» **READING PASSAGE**:
-*-*-
LPL Financial plans to experiment with offering its business solutions services to advisors outside of LPL, said CEO Dan Arnold, on the firm’s fourth quarter 2020 earnings call.
The firm’s business solutions portfolio, launched over two years ago, is a suite of services that advisors can outsource to LPL experts for a monthly subscription fee, including consulting on business growth and strategy. At the end of the fourth quarter, LPL had 1,400 monthly subscriptions, double the level it was a year ago.
“As a reminder when we started business solutions over two years ago, we saw the opportunity to help advisors find better alternatives for certain local services that cost in excess of $1 billion a year,” Arnold said. “Our hypothesis was that we could provide higher-quality services at a lower cost and free up additional time for advisors to spend on more valuable activities, including serving their clients and growing their practices.”
The firm has also expanded the portfolio to include additional services. It includes LPL’s CFO Solutions, which will pair advisors with an LPL employee with expertise in finance and accounting to perform a diagnostic of the financial health of the business and work with the advisor to create short-term, mid-term and long-term goals to improve their practice. It also will include M&A solutions, which goes live in the first quarter, a turnkey solution and dedicated support for advisors from deal sourcing all the way through transaction advice, capital funding and process execution; this offering grew out of CFO Solutions to help advisors acquire other practices.
“Our hypothesis is these services could potentially be offered to all 300,000 financial advisors in the marketplace,” Arnold said. “If you think about that premise of, ‘If I’m operating my own business, and have local level services that are necessary to support the operation of that business,’ we believe we could step in and create higher quality solutions at a lower cost using automation and digital capabilities to create real interesting scalability.
“Take our M&A solutions. If we do that well for LPL advisors, then we could easily take that and point that to an advisor that doesn’t necessarily sit on our platform today, and help create growth opportunities associated with a practice by providing or plugging into that type of solution.”
Arnold said the firm is currently in the experimental phase with this now, and will likely take on of these offerings and see how it does outside of LPL.
-*-*-
» **RECORDS SHOWN**:
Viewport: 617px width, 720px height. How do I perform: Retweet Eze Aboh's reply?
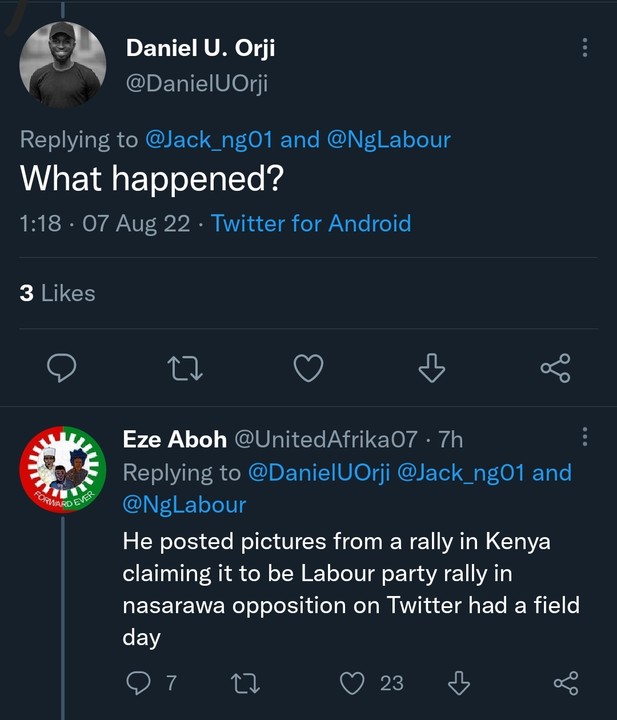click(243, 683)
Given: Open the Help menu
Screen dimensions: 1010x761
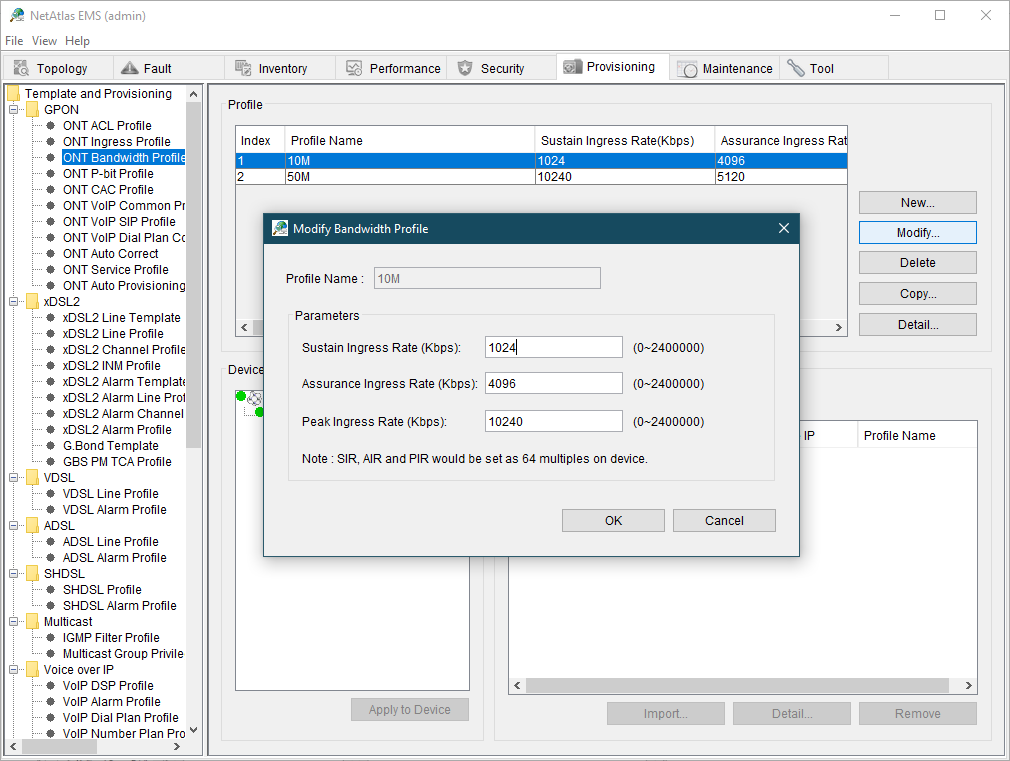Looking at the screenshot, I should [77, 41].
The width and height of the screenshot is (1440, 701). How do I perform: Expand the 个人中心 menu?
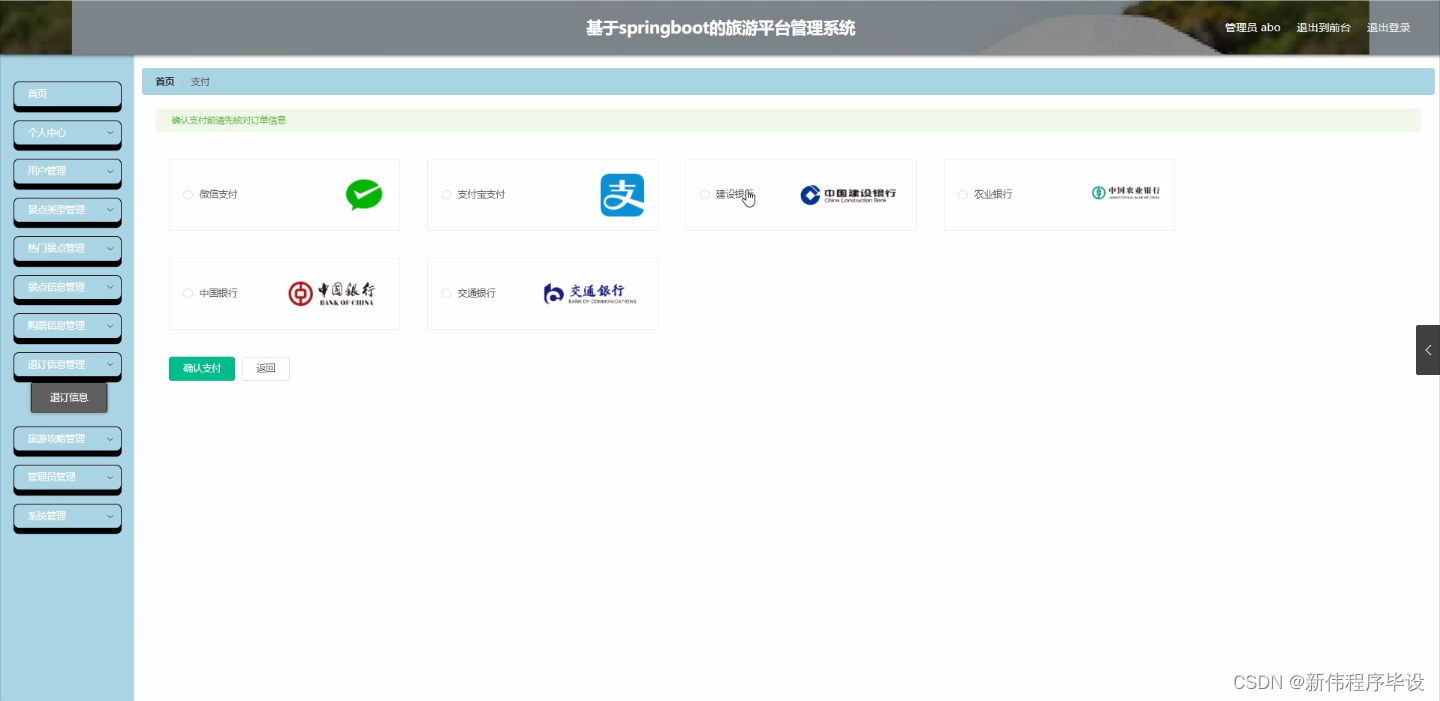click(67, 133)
-*-*-
» **WORK INSTRUCTIONS**:
[a] Translate this sentence from the article on LPL Financial's business solutions into Spanish: "At the end of the fourth quarter, LPL had 1,400 monthly subscriptions, double the level it was a year ago."
[b] According to the article on LPL Financial's business solutions, how many financial advisors in the marketplace does Arnold say these services could potentially be offered to?
[c] Reproduce everything in the article on LPL Financial's business solutions from "The firm’s business" down to "a year ago.".
The records have nothing to do with the tasks that come after them.

» **SOLUTIONS PER TASK**:
[a] Al final del cuarto trimestre, LPL tenía 1.400 suscripciones mensuales, el doble del nivel de hace un año.

[b] All 300,000 financial advisors in the marketplace.

[c]
The firm’s business solutions portfolio, launched over two years ago, is a suite of services that advisors can outsource to LPL experts for a monthly subscription fee, including consulting on business growth and strategy. At the end of the fourth quarter, LPL had 1,400 monthly subscriptions, double the level it was a year ago.